This has been a diminishing reality for the past half-century as economic conditions changed and opportunities for women expanded. Fewer young women were drawn to religious communities after the 1960s. The sound of Catholic school doors closing was a loud part of our story in the late years of that decade and into the ‘70s and ‘80s. Where a school remained open, the faculty quickly filled up with lay people, and they required much higher pay.

In the new economy of Catholic schooling, cost became a dominant filter. Clinton Catholics noted this in a survey taken last year. It was a concern of consultants who looked at Catholic education in our diocese a number of years ago. They worried about a trend toward schools becoming available only to an “elite” group who could pay the cost.

Hardly anyone wants to limit Catholic schools in that way. Pastors don’t, which is why Father Ken Kuntz in Clinton has joined others trying a “covenant” concept to build up support in their parishes. This links parish financial support with faithful attendance at Mass and involvement in activities of the parish community. Prince of Peace Parish in Clinton is asking for 5 percent of family income as a sign of such a covenant which will make the parish school “free” for that family, beginning with kindergarten next year.

Will it work? It does as a way of drawing some families into a more conscious Catholic identity that values the faith-nurturing aspect of the schools. It keeps a cost burden on those families using the school, but if the full covenant emphasis is sustained, the cost can gradually be spread more equitably through the parish.

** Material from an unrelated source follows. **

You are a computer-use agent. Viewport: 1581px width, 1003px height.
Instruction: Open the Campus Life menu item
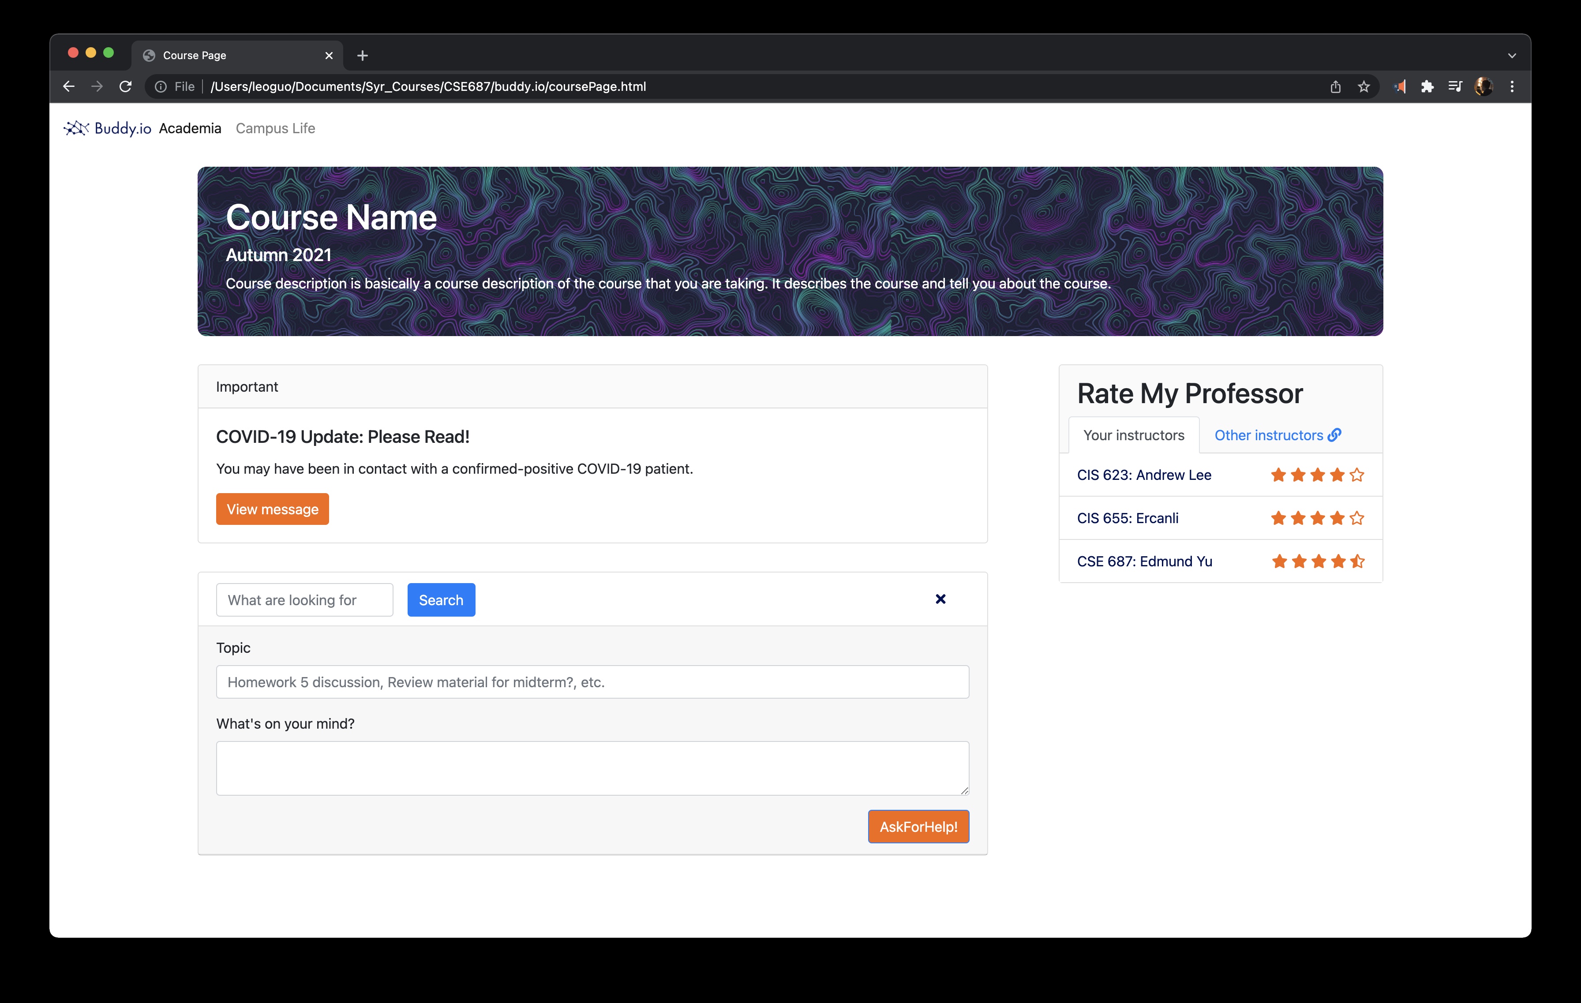(275, 128)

It still should be made clear that the Catholic community as a whole is responsible for the faith-formation of its children — all of its children. This is more difficult now that a smaller percentage of households contain children of school age. Appeals to self-interest, direct or subtle, have less impact. The common good of the parish, and the Church at large, is at stake: this needs to be made the focus of appeals.

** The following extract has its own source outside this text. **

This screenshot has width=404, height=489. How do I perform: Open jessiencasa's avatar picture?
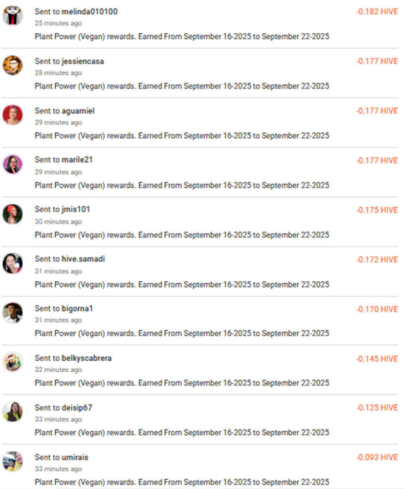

Those women religious and their history memorialized in the “Women and Spirit” exhibit gave themselves up for the common good. It wasn’t a 5 percent covenant, or even 10 or 20 percent. It was 100 percent. Their way of citizenship in the Church can’t be followed fully by men and women who are parents, but it is a model for meditation.

A fraction of what they did, even a small imitation of their commitment, will mean a fresh vitality for our communities today. It could be remembered with the same kind of gratitude in the future that we should feel today for those Sisters who fed our faith in the past.